UN Special Representative to Libya Abdoulaye Bathily has resigned after 18 months in post, leaving behind a political process best described as moribund.
Most international policymakers seem to believe Libyan rivals must initiate the deal to break the current impasse. The UN has taken the view that progress is not possible without the approval of key powerbrokers and their international backers.
On the other hand, many Libyan actors believe the only realistic chance of breaking the status quo is through an internationally mandated process. After all, the last two ‘unity’ governments have been created through UN mediation – in 2015-16 and 2020-21 respectively – while an attempt to produce a government through Libyan institutions alone has served only to produce a parallel government and reintroduce administrative division.
The reality is that both Libyan and international buy-in is required to broker change.

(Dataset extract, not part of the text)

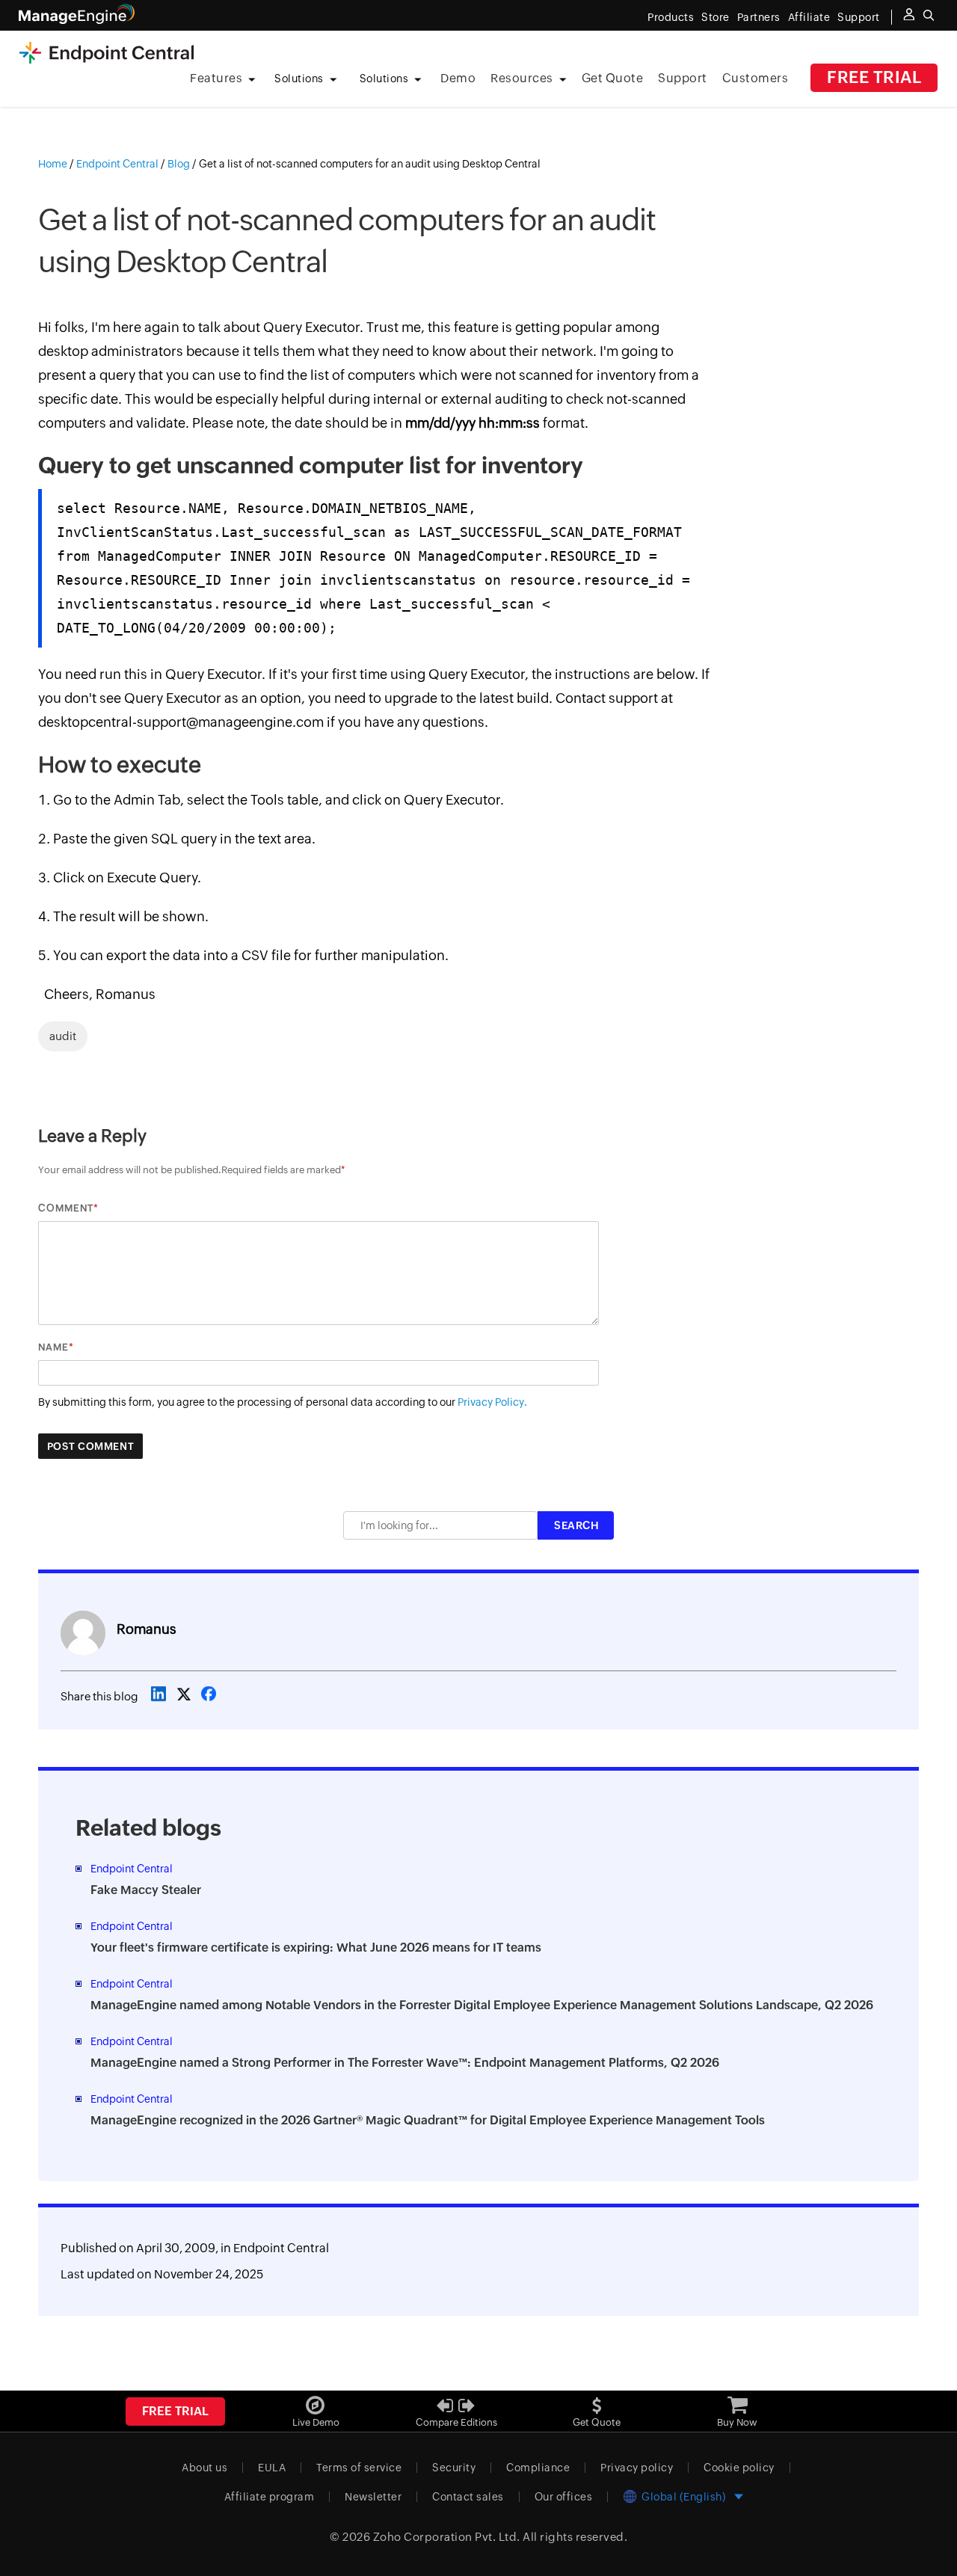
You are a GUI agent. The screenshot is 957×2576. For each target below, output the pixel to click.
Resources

Despite the mounting challenges faced, the next UN special representative will still be best placed to secure this.
Where next for Libya’s interminable transition?
There is a degree of weariness over the recurrent debates of the political process. Nearly 18 months ago, it was suggested that Bathily would need to learn four lessons from Libya’s recent history fast: he should avoid being drawn into a discussion of interim agreements; he should acknowledge that the existing group of institutional leaders would not deliver a solution; he would need to carefully manage external states; and, finally, that an agreement between a small group of individuals would not translate into a sustainable process.
Unfortunately, Bathily seemed to conclude he had no option but to rely on existing institutional leaders. He ultimately produced a political process centred on convening five key leaders: Government of National Unity (GNU) Prime Minister Abdulhamid al-Dabaiba, High State Council Chair Mohamed Takala, House of Representatives Speaker Agila Saleh, Presidency Council Chair Mohamed al-Menfi and Libyan Arab Armed Forces Commander Khalifa Haftar.
After initially hoping to move directly to elections, Bathily was swayed by the argument that there needed to be an interim government as elections could not be secured under the GNU. But his proposal was dead on arrival. Saleh rejected the inclusion of the GNU, while Haftar reportedly insisted on the inclusion of Osama Hamad’s Government of National Stability (GNS). Dabaiba said he would be happy to participate but on the basis that a new government would only be appointed via elections.
These leaders ultimately calculated that the status quo was preferable to the uncertainty of a new configuration that they might not be able to control. They were thus only open to a pathway forward in which their interests could be guaranteed.
In his final remarks to the UN Security Council, Bathily criticized Libya’s leaders for ‘continuing to articulate preconditions for their participation in the dialogue as a way to maintain the status quo’ but, by focusing solely on agreement among these five elites, he had allowed them to monopolize the process. Notably, political progress in 2015-16 and 2020-21 was secured when the group of Libyans consulted extended beyond the existing incumbents of office.
Bathily also neglected to directly address economic issues, a critical facet of the conflict. Meanwhile, discussions over the security sector continued in the absence of a meaningful framework and efforts at developing a process of national reconciliation also struggled. These discussions remained siloed, despite their interconnected nature.
A steep challenge for the next UN envoy
All of this creates a very difficult in tray for the next special representative, whoever that may be. Previous experience indicates that their personality will be important. Success in this role will require a more energetic approach and a willingness to proactively mediate rather than solely meet with Libyan parties.
Familiar questions of process will remain on the table. First, issues of sequencing will resurface. Should the focus be on elections first to replace the existing cast of leaders and provide legitimacy? Or should a longer process be crafted that seeks to re-unify institutions under an interim government and move to elections over a longer period? How can constitutional arrangements be established and agreed? Second, who needs to agree these changes? How can a process be structured to empower a constituency for change without the incumbents of power spoiling the process?
While these questions remain relevant, they cannot continue to monopolize the UN’s time. The balance of power within Libya has continued to shift while the political process has been frozen. In other words, the new envoy must seek to address the situation quickly and will not have the luxury of time to slowly build a new process. Although there has not been a major outbreak of fighting since 2020, the price of Libya’s tenuous stability has been widespread and growing corruption helping to entrench the governing elite.